Except that Meena had known that’s what he was from the moment she’d opened the door and he’d brought the big bouquet of red roses down from in front of his face.

Why had she fallen for that old trick? That bouquet-in-front-of-the-peephole trick? She deserved to get killed just for falling for a trick she’d used a million times herself in her own scripts.

And now here she was, facing down death in nothing but her bra and a black silk slip. She was furious with herself for not having grabbed a robe first, or something she could at least have employed as a weapon…a can of hair spray and a lighter to use as an impromptu flamethrower…even a shoe, for God’s sake, to throw at the guy.

But she hadn’t realized how close she was to death until now, when it was too late. All she’d reached for was her BlackBerry, which in almost any scenario was pretty much useless.

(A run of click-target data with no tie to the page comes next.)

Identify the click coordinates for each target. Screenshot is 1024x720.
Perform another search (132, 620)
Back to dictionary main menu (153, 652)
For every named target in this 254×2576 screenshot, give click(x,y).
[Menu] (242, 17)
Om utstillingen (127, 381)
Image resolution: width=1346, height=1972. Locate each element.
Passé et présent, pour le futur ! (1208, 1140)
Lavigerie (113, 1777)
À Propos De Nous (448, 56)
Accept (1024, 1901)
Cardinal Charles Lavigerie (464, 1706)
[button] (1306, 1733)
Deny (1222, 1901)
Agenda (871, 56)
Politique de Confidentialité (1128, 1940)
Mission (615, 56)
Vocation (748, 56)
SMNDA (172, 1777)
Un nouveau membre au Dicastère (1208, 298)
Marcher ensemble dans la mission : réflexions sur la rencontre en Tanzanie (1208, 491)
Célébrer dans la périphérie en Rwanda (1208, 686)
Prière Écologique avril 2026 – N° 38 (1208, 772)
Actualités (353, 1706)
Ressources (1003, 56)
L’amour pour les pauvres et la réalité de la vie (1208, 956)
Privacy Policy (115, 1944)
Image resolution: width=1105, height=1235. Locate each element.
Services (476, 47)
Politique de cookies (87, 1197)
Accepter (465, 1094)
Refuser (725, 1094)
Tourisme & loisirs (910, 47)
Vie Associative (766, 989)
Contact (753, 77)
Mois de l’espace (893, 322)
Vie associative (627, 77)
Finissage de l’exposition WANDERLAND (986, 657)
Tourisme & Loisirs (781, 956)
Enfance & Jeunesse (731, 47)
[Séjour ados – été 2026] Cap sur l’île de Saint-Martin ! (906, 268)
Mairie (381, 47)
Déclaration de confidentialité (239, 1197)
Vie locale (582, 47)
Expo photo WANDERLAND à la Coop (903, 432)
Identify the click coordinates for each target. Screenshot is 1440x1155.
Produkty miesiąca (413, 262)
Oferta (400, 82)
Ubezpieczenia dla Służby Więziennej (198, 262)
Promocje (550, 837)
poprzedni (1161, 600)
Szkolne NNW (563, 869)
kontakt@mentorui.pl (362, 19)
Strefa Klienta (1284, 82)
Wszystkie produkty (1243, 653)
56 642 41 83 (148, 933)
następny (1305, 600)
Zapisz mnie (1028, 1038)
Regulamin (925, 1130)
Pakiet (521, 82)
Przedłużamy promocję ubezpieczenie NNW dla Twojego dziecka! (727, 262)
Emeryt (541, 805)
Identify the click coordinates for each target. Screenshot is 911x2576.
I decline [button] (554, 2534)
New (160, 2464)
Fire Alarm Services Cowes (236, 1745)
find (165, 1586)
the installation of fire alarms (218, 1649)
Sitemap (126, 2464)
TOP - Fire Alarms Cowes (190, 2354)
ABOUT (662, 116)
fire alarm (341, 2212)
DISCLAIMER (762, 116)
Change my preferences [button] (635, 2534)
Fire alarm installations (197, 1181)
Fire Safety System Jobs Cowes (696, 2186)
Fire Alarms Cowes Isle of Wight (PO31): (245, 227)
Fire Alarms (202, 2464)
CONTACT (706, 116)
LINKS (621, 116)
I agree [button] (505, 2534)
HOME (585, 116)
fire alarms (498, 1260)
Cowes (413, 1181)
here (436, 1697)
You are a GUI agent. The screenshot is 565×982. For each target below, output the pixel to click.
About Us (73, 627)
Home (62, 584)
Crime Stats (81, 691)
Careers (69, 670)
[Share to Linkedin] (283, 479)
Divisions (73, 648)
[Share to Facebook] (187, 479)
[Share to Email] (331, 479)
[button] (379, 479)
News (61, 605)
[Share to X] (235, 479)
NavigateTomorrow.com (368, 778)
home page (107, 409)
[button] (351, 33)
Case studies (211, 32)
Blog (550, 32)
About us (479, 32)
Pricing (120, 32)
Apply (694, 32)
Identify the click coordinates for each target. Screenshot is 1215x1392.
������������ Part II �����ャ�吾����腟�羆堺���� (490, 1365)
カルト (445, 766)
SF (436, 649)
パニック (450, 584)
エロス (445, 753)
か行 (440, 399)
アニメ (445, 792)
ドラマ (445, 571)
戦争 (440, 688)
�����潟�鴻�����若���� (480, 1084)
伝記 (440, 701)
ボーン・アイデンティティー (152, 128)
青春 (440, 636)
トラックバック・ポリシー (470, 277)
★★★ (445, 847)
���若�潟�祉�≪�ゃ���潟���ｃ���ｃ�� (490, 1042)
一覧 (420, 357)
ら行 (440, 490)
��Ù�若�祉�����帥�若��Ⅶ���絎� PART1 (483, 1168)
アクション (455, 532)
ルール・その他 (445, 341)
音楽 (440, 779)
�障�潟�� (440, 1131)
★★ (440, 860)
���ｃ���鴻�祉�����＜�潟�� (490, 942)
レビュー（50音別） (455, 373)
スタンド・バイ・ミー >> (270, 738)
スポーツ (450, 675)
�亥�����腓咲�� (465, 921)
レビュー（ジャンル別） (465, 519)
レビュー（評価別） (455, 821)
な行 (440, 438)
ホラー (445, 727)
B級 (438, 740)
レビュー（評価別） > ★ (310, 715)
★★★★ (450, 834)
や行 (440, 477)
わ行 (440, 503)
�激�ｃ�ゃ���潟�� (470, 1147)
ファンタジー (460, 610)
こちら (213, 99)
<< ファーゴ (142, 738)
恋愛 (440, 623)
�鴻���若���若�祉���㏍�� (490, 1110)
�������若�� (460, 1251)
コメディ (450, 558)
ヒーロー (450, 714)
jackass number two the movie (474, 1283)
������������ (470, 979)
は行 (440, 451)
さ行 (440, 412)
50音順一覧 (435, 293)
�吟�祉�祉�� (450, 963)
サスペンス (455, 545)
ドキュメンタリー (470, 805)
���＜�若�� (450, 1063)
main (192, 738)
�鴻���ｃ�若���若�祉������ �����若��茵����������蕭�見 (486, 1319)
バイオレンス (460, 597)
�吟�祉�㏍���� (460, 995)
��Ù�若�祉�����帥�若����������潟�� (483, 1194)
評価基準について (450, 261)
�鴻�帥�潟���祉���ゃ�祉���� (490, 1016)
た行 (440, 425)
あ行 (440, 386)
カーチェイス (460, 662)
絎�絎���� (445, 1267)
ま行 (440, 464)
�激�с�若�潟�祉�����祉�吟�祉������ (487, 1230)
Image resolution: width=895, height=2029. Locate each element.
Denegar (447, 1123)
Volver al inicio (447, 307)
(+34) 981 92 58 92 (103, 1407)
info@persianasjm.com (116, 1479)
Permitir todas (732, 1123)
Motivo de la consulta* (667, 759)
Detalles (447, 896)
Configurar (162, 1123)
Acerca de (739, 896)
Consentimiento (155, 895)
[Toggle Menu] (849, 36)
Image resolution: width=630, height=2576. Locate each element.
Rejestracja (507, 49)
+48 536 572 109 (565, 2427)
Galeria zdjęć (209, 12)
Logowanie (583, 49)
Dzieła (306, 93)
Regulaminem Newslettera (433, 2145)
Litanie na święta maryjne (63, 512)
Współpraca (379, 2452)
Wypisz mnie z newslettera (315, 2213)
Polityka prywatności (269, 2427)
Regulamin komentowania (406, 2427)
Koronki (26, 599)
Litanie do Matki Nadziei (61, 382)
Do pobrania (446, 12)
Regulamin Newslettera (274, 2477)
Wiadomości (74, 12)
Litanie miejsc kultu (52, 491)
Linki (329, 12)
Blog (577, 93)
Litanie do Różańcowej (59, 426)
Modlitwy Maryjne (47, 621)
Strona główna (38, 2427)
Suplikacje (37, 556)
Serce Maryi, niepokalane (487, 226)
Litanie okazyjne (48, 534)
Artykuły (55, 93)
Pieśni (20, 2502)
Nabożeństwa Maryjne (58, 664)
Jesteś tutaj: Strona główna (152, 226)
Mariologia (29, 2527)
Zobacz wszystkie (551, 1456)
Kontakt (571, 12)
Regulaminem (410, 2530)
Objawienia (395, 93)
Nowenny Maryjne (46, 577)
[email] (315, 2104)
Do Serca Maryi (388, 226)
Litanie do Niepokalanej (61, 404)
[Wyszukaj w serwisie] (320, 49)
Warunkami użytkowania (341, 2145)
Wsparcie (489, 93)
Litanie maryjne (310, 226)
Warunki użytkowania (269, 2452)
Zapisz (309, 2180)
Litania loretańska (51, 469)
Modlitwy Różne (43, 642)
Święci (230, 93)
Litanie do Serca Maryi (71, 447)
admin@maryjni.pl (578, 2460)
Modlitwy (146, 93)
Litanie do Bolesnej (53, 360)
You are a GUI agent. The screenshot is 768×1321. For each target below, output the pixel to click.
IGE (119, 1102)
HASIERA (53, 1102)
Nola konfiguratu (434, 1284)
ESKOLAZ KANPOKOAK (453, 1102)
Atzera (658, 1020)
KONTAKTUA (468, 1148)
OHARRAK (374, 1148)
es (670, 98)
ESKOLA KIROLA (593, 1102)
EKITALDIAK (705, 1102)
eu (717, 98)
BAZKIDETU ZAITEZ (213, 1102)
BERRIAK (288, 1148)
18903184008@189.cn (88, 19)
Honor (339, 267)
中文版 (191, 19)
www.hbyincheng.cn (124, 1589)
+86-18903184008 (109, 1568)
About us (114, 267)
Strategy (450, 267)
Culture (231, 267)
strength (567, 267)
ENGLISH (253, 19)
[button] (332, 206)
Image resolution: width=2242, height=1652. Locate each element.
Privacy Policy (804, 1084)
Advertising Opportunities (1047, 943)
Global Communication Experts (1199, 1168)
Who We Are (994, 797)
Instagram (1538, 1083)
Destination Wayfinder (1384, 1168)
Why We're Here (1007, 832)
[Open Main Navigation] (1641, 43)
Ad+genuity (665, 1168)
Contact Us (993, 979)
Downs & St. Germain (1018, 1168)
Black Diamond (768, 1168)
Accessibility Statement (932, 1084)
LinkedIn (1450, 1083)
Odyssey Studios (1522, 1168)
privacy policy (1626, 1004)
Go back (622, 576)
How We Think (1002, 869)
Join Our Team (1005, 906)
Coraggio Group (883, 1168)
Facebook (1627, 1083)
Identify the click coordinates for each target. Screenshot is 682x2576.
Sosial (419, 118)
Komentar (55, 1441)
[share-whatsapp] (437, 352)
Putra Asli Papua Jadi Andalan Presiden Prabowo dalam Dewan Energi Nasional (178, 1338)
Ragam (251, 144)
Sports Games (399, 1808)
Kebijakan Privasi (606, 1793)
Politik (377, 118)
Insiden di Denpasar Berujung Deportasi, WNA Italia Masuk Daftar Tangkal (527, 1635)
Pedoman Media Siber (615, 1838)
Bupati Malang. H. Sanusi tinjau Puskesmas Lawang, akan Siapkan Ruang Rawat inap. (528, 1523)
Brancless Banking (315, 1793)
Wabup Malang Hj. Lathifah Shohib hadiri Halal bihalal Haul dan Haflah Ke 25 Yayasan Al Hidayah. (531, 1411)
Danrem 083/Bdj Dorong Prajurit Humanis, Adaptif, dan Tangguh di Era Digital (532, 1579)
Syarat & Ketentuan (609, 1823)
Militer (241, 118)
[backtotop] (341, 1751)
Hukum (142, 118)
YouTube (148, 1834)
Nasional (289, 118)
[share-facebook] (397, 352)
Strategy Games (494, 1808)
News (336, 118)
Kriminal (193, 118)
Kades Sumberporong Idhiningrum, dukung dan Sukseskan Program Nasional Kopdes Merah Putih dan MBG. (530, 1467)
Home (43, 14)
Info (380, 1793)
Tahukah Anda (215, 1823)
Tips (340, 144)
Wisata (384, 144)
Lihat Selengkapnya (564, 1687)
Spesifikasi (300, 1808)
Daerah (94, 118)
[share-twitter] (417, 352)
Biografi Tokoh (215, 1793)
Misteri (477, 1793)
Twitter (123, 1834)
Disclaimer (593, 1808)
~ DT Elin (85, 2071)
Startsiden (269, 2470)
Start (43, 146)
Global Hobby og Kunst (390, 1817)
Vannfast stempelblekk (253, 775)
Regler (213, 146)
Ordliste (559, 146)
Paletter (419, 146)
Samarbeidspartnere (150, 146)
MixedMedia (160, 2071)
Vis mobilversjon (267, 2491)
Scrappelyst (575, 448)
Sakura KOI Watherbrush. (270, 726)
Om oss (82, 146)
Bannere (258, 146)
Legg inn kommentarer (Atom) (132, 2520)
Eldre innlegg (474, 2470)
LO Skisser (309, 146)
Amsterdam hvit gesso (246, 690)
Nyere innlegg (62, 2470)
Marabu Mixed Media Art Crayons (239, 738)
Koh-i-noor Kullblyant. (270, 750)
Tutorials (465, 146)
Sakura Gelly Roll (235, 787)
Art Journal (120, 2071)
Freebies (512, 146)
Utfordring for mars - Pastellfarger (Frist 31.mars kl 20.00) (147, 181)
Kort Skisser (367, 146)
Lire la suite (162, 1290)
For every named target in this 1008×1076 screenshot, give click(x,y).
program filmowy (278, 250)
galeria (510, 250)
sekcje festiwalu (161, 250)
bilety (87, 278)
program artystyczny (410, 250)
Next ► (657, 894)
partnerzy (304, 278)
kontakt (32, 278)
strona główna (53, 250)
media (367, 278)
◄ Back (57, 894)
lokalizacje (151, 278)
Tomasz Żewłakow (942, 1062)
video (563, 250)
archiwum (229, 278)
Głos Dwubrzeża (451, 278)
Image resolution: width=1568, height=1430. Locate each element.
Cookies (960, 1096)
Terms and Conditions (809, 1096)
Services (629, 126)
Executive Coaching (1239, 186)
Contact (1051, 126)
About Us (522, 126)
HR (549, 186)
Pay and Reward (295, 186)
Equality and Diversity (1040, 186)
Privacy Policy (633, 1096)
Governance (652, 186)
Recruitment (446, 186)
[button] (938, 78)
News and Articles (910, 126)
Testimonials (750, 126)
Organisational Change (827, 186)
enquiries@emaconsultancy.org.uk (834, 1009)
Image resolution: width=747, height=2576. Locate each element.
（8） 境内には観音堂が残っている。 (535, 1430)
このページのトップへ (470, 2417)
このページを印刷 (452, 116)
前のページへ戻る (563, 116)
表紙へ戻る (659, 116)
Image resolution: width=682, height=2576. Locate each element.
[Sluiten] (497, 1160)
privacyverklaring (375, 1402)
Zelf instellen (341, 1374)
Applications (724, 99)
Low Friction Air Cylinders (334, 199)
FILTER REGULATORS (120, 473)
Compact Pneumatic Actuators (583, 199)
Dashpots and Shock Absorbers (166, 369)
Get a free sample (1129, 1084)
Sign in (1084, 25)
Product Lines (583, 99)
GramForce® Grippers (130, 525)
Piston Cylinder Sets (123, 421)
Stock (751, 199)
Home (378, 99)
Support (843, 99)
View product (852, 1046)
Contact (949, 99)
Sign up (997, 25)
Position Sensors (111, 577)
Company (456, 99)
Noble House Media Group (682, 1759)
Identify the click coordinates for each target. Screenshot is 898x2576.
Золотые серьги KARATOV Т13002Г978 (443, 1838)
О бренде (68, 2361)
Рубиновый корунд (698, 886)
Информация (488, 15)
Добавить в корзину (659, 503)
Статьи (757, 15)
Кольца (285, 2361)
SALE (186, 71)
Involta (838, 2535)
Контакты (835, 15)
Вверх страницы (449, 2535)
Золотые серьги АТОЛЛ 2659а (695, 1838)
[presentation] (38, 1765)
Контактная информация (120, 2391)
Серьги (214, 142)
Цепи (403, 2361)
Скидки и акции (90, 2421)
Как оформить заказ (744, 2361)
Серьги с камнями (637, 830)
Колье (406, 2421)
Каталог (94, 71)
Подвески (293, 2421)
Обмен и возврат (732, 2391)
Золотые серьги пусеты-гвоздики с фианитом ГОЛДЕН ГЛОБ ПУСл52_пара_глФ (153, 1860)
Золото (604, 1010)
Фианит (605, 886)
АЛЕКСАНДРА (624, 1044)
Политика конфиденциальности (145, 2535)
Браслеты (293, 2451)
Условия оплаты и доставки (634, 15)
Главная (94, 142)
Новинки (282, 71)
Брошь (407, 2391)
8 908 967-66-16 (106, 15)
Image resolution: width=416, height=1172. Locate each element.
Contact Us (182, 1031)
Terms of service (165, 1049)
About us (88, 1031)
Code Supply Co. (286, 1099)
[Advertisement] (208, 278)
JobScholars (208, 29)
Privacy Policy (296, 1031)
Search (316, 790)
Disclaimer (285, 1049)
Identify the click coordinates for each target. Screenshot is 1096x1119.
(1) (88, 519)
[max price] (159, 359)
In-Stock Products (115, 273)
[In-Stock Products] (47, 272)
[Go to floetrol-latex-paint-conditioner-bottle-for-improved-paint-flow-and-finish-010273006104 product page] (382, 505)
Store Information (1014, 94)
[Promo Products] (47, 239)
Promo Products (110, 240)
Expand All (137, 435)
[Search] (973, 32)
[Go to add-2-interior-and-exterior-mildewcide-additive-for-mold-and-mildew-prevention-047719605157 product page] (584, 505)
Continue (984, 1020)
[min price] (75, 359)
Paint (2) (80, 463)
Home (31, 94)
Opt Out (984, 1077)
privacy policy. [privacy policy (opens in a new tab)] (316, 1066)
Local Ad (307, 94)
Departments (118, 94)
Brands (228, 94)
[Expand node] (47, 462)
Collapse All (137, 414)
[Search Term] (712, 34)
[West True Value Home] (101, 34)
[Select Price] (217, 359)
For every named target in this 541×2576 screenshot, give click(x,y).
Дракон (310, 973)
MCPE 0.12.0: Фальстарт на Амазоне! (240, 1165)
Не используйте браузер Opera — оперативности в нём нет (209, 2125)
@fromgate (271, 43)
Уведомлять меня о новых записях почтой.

And in this case it was just plain pitiful, unless she wanted to call some cops to come over and be killed along with her.

Because no way was this guy going to let himself be arrested without a fight. She could tell that just by looking at his handsome, pitiless face.

And of course, like any proper assassin, he already had a foot wedged firmly inside the jamb, so she couldn’t slam the door shut in his face. It would just bounce harmlessly off the edge of his steel-toed boot.